PAGE EXCERPT:
Chaldean Auxiliary Bishop Shlemon Warduni of Babylon
explained this to the Italian bishops' SIR news agency.
"They are renunciations that are added to the privations that we
experience daily in Iraq," said Bishop Warduni. Such privations
include lack of drinking water, food, medicines and electricity.
"It is paradoxical, moreover, that in an oil-rich country such
as Iraq there is no gasoline for the population's needs," he
added in the interview published Friday by SIR.
"We have no security or stability, or job possibilities, and we
suffer violence and abuses," the prelate said. "Despite this, we
have asked our faithful to offer all these difficulties to God
so that he will keep present the fate of Iraq, of its children,
of its sick, of its elderly, and of peace and security."
At home
According to his statements, since Christmas, Masses are no
longer celebrated regularly because it is very dangerous.
For Lenten celebrations, "we have asked our faithful to meet in
homes to do little Stations of the Cross, to pray the rosary or
vespers with the help of a committed layman or subdeacon," said
Bishop Warduni.
The celebrating of Mass on one of the forthcoming Sundays will
be impossible, unless the situation improves, he lamented.
"And this makes us suffer a lot. Our faithful try to live the
celebrations together, gathering in family groups, avoiding
moving around for security reasons," the bishop added.
Nevertheless, priestly vocations and the Church are growing and
the Church in Iraq is "full of hope in the Lord," he said.
Bishop Warduni asked "all Christian families worldwide to
remember the Iraqi people in their prayers."

DATASET CONTENT:
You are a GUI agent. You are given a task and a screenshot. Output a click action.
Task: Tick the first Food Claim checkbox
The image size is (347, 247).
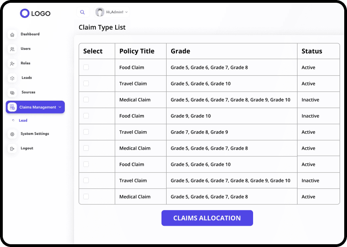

WORK ORDER: In the page excerpt, where have the faithful been asked to meet for Lenten celebrations?

ANSWER BELOW: In homes.